Os pesquisadores encontraram essas enzimas com um método chamado metagenoma. Em vez de cultivar micróbios após micróbios em um processo cuidadoso, a equipe de pesquisa simplesmente extraiu o DNA de todos os microorganismos encontrados no intestino humano. Então, de uma só vez, eles pegaram as plantas de DNA para tudo que esses microrganismos poderiam fazer – incluindo, afinal, enzimas que ajudam a bactéria a extrair proteínas endurecidas com açúcar chamadas mucinas das paredes do trato digestivo. (As bactérias comem estas mucinas.)

Molecularmente falando, as mucinas são muito parecidas com os antígenos das células sanguíneas, de modo que as enzimas podem executar o dobro do trabalho, Withers e sua equipe encontrou. Além disso, estas enzimas foram 30 vezes mais eficazes na remoção de antígenos A do que a enzima de melhor desempenho anteriormente sugerida para este fim, relatou Withers. E após a remoção do antígeno, qualquer sobra de enzima pode ser facilmente removida dos glóbulos vermelhos com uma simples lavagem, disse ele.

Uso prático?

Pesquisadores já testaram sangue alterado por enzimas antes, inclusive em um pequeno estudo em humanos publicado na revista Transfusion, em 2000. Nesse estudo, as pessoas receberam transfusões de sangue do tipo O ou sangue alterado por enzimas. Mas essa enzima em particular, que só podia converter sangue do tipo B, era muito cara e ineficiente para uso no mundo real, disse uma revisão de 2008 no British Journal of Haematology.

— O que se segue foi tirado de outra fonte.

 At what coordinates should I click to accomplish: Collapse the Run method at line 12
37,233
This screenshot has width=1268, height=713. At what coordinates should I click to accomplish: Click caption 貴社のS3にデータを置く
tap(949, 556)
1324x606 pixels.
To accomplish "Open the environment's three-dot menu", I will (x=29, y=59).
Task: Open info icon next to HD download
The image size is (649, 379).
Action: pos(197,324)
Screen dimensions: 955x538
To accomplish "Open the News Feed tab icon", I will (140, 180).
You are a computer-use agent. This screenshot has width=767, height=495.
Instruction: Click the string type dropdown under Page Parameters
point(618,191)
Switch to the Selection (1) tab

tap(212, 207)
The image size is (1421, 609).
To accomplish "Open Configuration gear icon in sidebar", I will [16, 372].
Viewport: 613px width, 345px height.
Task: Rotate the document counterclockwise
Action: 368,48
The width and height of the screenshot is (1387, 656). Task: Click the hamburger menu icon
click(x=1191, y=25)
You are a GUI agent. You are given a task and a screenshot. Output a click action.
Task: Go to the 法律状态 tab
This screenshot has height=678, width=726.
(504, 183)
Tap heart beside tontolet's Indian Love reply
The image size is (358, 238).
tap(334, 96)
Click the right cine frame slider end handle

Um desafio na alteração dos tipos de sangue é que o procedimento tem que ser econômico unidade por unidade, disse a Dra. Alyssa Ziman, diretora de medicina transfusional da UCLA Health. Em algumas situações específicas em que o sangue tipo O é escasso, a capacidade de transformar um tipo em outro pode vir a ser útil, disse Ziman à Live Science. Mas o processo seria necessariamente limitado na quantidade de sangue que poderia ser efetivamente transformada. A fim de diminuir o risco de propagação de doenças infecciosas, os centros de doação nunca fazem doações de glóbulos vermelhos, disse ela; ou seja, não juntam todo o sangue do tipo A, etc. Portanto, qualquer sangue que precisasse ser alterado teria que ser alterado uma doação de cada vez, disse ela.

“Isso se torna apenas mais um passo e mais um custo”, disse Ziman. Mais simples, disse ela, seria conseguir que mais pessoas doassem sangue, particularmente pessoas com o tipo de sangue O.

Withers, entretanto, disse que as enzimas que sua equipe descobriu poderiam eventualmente ser usadas na clínica. Seria possível alterar o sangue saco por saco, disse ele.

“Você poderia ver isso sendo colocado no saco no momento da coleta, apenas sentado lá fazendo seu trabalho”, disse Withers durante a coletiva de imprensa. O próximo passo, no entanto, será investigar as enzimas por segurança – um projeto Withers e seus colegas já começou em colaboração com hematologistas e os Serviços de Sangue Canadenses, a organização sem fins lucrativos que administra o fornecimento de sangue de doador no Canadá.

Os resultados ainda não foram publicados em uma revista revisada por pares.